Add the washed beads to the tubes, and incubate the samples at 30 to 60 RPM in room temperature for 30 minutes. Place the tubes on the magnet, and remove the supernatant once the beads have been immobilized. After washing the beads, elute the sample by adding 40 microliters of molecular grade water, and incubate the tubes at 94 degrees Celsius for five minutes.
Place the tubes on the magnet, and wait a couple of minutes until the solution clears, then transfer the supernatant into a new tube, and discard the beads. Store the sample at minus 80 degrees Celsius, or proceed to the proteomic analysis according to the text protocol. To evaluate the capture yield, use molecular grade water to dilute an aliquot of the eluate, one to ten.
After extracting the DNA from an aliquot taken earlier in the video, use the DNA sample and molecular grade water to prepare a standard curve, with five serial one to ten dilutions. Prepare a qPCR master mix adding primers and probes, and dispense the appropriate amount in each well of the reaction. To each well, add 5 microliters of either the diluted sample, the standard curve, or molecular grade water to serve as no template control.
Seal the plate and spin it at 100 times G for one minute. Then run the samples in a qPCR system using the parameters found in the text protocol. Finally, use the standard curve to assess yields, and scrambled capture to assess capture specificity.
Shown here are hybridization captures using a titration of oligonucleotides. The number of oligonucleotides is gradually increased, while the total concentration is kept constant. This experiment helps to determine how many different oligonucleotides are needed to reach optimal hybridization efficiencies.
It also reveals any obvious detrimental hybridization interactions between a particular set of oligonucleotides, and if there are any oligos with poor specificity, resulting in high background. A large proportion of fragments in the cross linked chromatin will not be amenable for hybridization capture. If the hybridization capture is successfully run, a subsequent capture experiment of the same chromatin material, using a different set of capture oligonucleotides, will result in comparable yields as when using fresh chromatin.

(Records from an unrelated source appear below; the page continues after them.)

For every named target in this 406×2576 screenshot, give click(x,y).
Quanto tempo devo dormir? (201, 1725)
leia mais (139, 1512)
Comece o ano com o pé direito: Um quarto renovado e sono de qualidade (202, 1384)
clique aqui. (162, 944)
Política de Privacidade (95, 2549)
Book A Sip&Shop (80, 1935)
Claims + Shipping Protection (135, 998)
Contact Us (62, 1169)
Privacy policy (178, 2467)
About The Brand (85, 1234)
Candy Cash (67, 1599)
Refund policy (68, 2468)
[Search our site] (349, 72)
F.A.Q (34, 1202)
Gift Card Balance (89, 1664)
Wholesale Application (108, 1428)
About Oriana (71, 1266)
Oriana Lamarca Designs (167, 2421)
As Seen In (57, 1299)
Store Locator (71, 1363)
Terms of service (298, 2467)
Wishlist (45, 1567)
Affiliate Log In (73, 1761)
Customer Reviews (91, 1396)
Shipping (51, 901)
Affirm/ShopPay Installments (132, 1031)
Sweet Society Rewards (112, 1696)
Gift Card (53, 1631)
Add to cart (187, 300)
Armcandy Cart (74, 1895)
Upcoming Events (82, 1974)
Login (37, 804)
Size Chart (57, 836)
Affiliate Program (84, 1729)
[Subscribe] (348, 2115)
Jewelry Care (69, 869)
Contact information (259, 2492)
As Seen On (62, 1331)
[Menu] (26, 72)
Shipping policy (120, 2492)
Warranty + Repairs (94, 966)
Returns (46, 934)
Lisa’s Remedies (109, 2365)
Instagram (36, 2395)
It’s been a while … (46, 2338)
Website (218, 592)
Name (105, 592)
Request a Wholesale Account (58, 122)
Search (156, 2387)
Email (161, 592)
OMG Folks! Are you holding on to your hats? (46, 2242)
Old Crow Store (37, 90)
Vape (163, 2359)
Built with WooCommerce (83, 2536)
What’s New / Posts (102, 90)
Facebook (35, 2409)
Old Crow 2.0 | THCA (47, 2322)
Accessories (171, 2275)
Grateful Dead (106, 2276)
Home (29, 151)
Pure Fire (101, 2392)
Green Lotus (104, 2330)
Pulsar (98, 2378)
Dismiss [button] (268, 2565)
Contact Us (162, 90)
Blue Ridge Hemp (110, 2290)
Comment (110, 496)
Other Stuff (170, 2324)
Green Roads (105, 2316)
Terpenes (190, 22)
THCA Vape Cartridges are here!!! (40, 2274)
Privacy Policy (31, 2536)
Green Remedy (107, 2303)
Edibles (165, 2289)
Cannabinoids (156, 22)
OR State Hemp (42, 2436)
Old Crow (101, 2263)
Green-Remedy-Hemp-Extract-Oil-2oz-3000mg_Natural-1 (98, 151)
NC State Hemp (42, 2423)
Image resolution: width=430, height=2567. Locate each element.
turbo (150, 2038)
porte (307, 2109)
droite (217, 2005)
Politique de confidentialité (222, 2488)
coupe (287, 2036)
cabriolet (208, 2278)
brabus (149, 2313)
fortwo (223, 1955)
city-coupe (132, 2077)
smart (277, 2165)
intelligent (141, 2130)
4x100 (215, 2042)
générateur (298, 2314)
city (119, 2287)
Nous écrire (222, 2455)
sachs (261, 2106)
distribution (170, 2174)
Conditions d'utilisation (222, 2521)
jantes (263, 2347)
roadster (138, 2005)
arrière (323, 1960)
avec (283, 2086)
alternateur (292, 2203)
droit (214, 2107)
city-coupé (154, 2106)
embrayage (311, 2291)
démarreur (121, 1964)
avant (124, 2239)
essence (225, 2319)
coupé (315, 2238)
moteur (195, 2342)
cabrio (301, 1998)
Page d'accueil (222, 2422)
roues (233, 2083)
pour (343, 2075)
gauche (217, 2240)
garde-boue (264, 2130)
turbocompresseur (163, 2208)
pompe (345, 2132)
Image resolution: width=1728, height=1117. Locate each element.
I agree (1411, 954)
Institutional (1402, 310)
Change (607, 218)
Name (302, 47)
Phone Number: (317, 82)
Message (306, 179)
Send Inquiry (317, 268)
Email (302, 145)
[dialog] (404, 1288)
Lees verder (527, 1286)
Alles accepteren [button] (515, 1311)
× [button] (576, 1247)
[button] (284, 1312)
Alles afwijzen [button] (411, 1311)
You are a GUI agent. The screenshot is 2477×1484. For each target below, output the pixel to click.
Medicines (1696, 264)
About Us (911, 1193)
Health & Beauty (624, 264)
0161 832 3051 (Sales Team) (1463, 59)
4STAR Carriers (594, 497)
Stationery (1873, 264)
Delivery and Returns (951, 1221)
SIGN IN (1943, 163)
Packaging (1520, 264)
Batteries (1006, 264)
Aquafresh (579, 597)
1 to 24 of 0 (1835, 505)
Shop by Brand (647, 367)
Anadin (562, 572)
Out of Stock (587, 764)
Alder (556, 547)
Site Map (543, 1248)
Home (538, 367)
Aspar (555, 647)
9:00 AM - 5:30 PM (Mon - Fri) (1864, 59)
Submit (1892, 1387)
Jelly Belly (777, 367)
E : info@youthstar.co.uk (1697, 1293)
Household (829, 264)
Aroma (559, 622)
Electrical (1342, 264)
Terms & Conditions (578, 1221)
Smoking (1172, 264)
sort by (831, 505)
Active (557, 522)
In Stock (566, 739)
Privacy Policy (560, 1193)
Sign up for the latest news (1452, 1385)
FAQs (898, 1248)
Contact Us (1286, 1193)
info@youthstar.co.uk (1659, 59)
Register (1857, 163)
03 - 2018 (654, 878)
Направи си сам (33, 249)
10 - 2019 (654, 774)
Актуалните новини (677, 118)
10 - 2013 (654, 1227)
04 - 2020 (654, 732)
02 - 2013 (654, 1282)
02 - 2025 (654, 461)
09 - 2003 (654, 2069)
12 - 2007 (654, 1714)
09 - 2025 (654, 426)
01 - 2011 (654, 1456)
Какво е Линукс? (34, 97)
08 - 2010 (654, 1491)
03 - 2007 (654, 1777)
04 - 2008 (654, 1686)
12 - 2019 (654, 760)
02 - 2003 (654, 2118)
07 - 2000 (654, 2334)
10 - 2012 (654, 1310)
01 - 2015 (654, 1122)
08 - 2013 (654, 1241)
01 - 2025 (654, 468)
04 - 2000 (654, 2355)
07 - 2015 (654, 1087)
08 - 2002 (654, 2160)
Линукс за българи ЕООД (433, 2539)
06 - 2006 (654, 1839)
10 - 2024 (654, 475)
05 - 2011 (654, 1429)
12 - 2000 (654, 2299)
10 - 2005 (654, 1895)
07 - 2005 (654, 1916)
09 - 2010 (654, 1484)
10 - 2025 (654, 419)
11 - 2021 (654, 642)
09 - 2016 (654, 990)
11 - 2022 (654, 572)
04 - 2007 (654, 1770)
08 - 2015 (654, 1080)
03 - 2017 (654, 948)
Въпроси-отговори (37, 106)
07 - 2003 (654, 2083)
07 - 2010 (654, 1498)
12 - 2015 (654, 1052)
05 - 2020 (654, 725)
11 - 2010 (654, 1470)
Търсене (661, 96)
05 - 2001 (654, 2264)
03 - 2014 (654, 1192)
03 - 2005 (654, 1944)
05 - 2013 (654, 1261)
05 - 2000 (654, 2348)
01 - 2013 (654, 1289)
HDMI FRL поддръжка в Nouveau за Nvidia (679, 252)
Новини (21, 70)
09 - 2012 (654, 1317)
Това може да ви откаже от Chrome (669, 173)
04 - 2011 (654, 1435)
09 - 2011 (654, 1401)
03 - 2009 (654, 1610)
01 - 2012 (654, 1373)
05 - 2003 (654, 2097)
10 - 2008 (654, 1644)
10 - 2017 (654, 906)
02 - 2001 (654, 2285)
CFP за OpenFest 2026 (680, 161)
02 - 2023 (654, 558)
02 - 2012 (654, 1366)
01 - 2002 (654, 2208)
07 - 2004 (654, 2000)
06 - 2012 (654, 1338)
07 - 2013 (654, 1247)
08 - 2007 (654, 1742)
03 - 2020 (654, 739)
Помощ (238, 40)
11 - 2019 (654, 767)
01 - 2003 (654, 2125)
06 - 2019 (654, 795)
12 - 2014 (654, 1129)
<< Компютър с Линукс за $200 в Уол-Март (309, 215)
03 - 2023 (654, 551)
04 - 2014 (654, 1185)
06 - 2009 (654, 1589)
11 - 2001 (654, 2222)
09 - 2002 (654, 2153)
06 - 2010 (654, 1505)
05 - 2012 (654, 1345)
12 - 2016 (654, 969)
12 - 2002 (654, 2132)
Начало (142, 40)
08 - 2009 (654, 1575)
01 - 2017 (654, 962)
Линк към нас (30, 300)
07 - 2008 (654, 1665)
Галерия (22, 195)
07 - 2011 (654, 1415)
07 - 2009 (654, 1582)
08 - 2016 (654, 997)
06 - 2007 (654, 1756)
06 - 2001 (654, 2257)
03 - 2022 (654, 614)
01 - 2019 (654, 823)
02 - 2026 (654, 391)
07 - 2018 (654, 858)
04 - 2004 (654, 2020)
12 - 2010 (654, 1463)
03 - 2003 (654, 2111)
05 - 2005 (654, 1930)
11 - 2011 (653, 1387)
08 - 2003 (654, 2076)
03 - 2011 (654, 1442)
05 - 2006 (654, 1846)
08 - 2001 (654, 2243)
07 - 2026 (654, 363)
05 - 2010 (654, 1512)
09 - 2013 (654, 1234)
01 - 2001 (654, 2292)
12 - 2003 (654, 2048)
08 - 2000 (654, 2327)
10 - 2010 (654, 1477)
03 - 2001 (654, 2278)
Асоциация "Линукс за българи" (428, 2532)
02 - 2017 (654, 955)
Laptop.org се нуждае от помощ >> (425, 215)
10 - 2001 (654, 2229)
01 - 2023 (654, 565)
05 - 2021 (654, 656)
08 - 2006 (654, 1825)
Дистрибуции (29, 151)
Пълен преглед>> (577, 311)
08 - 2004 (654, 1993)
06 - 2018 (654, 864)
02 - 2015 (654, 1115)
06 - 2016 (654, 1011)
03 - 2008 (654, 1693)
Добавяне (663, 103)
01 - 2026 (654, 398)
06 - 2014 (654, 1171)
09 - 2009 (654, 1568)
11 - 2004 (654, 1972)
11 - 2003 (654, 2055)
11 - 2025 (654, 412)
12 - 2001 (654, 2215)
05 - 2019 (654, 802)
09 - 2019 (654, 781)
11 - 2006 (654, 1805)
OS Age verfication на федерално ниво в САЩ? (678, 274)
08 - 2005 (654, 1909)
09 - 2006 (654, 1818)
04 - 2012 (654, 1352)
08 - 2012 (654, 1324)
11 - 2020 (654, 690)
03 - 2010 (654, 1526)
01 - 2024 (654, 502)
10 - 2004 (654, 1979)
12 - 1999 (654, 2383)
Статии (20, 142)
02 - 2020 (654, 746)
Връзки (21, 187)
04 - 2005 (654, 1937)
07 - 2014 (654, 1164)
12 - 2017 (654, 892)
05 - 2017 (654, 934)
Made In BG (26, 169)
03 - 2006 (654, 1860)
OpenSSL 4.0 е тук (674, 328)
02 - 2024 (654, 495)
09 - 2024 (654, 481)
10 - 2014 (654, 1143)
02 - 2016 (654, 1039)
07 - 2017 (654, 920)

However, in a second capture experiment using the original oligos and leftover chromatin from the first experiment, the yield will decrease approximately 90%if most of the hybridization amenable material had been captured in the first experiment. This figure shows the hybridization capture of different chromosomal target regions, with each region serving as a negative control for the other. A scrambled sequence also serves as a true negative control.
Once mastered, this technique can be done in two days, if it is performed properly. While attempting this procedure, it's important to remember to test the capture oligonucleotides first, to assure that the desired region is amenable to hybridization capture. Following this procedure, other methods, like chromatin immunoprecipitation, can be performed to answer additional questions, like where else in the genome the identified DNA interacting proteins bind.
After watching this video, you should have a good understanding of how to perform HyCCAPP in order to enrich genomic regions of interest with the purpose of de novo identification of local protein interactions.